Single by Malcolm Todd

from the album Sweet Boy
- Released: June 22, 2023
- Length: 3:34
- Label: Columbia
- Songwriter: Malcolm Hobart
- Producers: Malcolm Todd; Charlie Ziman;

Malcolm Todd singles chronology
| "Sweet Boy" (2023) | "Roommates" (2023) | "Hot in NY" (2023) |

Music video
- "Roommates" on YouTube

= Roommates (Malcolm Todd song) =

2023 single by Malcolm Todd

"Roommates" is a song by American singer-songwriter Malcolm Todd, released on June 22, 2023, as the second single from his debut mixtape Sweet Boy (2024). The song was written and produced by Todd alongside Charlie Ziman.

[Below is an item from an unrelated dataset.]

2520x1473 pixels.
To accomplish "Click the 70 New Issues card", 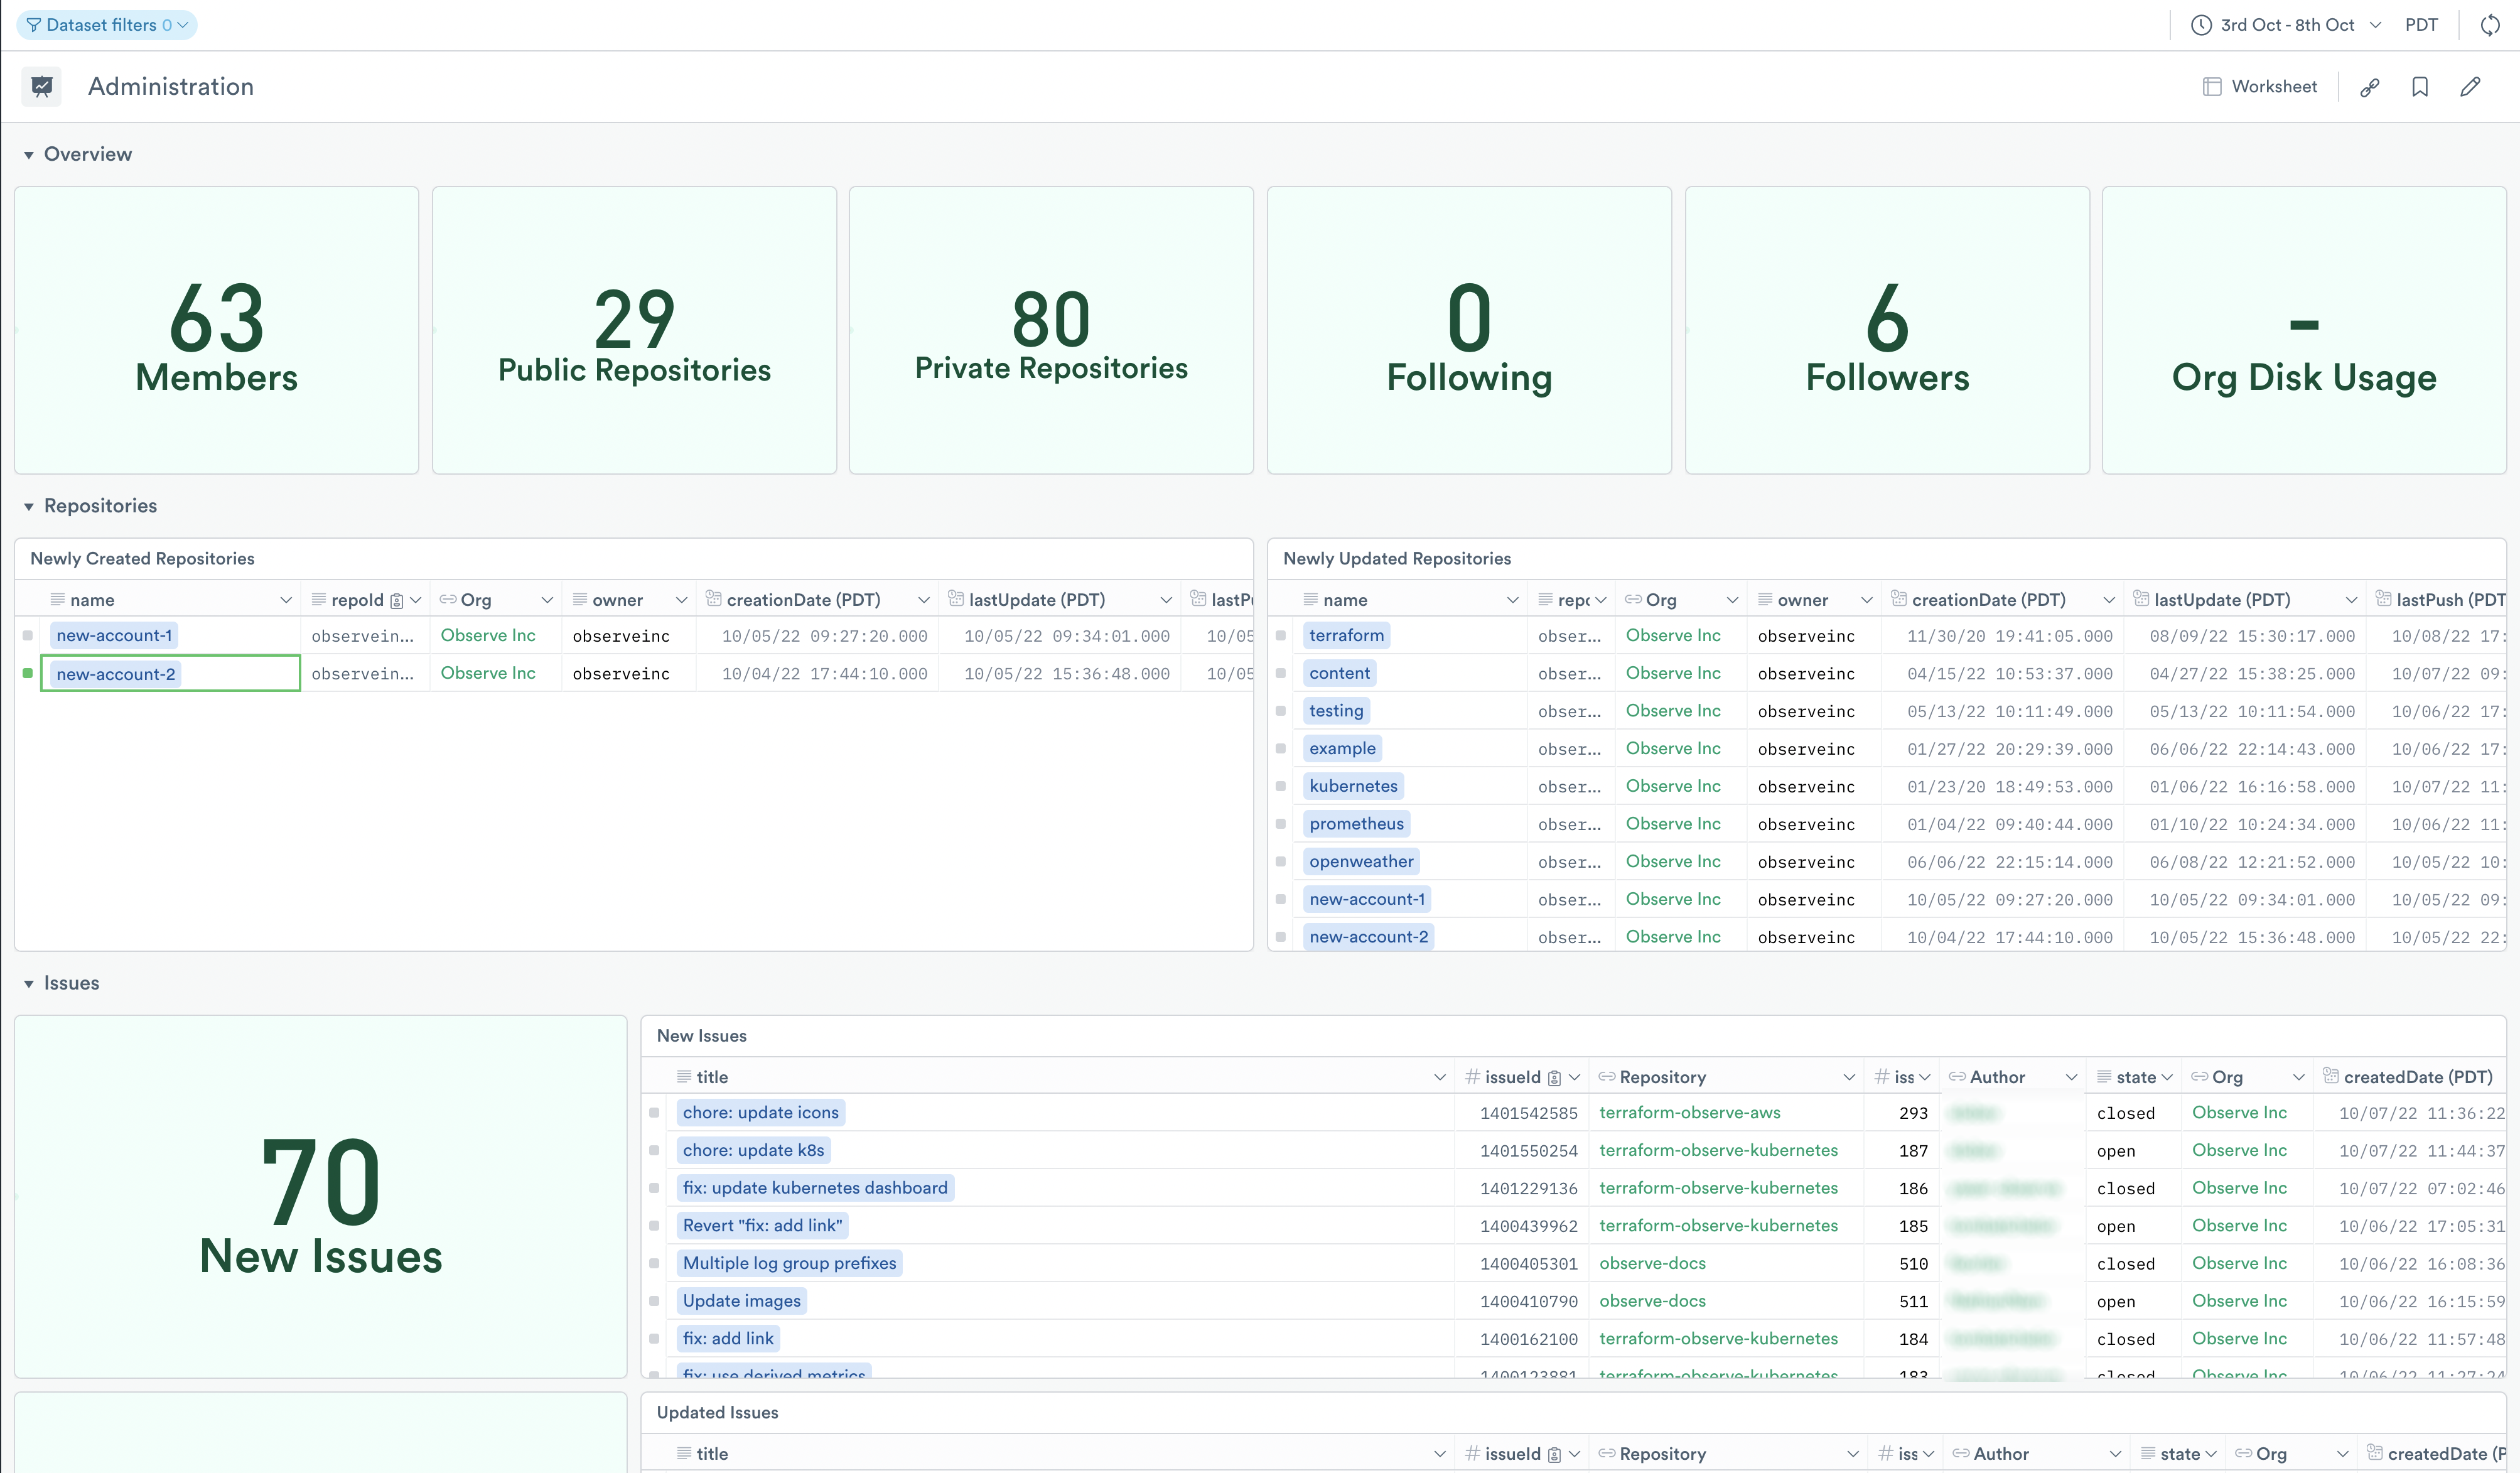I will [x=320, y=1197].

Malcolm Todd has cited the song's line "I want to share an apartment, a room and a bed" as one of his favorite lyrics.

==Critical reception==
Alessandra Rincon of Ones to Watch gave a positive review of the song, writing "The guitar melody and bass complement each other beautifully, creating a catchy and infectious rhythm that resonates in the listener's mind and soul long after the song ends. How Todd effortlessly blends elements of nostalgia with a contemporary sound is a testament to his innate songwriting prowess. His voice interweaves through the song effortlessly, carrying raw emotion and depth with each note."

==Charts==

Chart performance for "Roommates"
| Chart (2026) | Peak position |
|---|---|
| US Bubbling Under Hot 100 (Billboard) | 1 |
| US Hot Rock & Alternative Songs (Billboard) | 20 |

==Certifications==

Certifications for "Roommates"
| Region | Certification | Certified units/sales |
| New Zealand (RMNZ) | Gold | 15,000^{‡} |
| United States (RIAA) | Gold | 500,000^{‡} |
^{‡} Sales+streaming figures based on certification alone.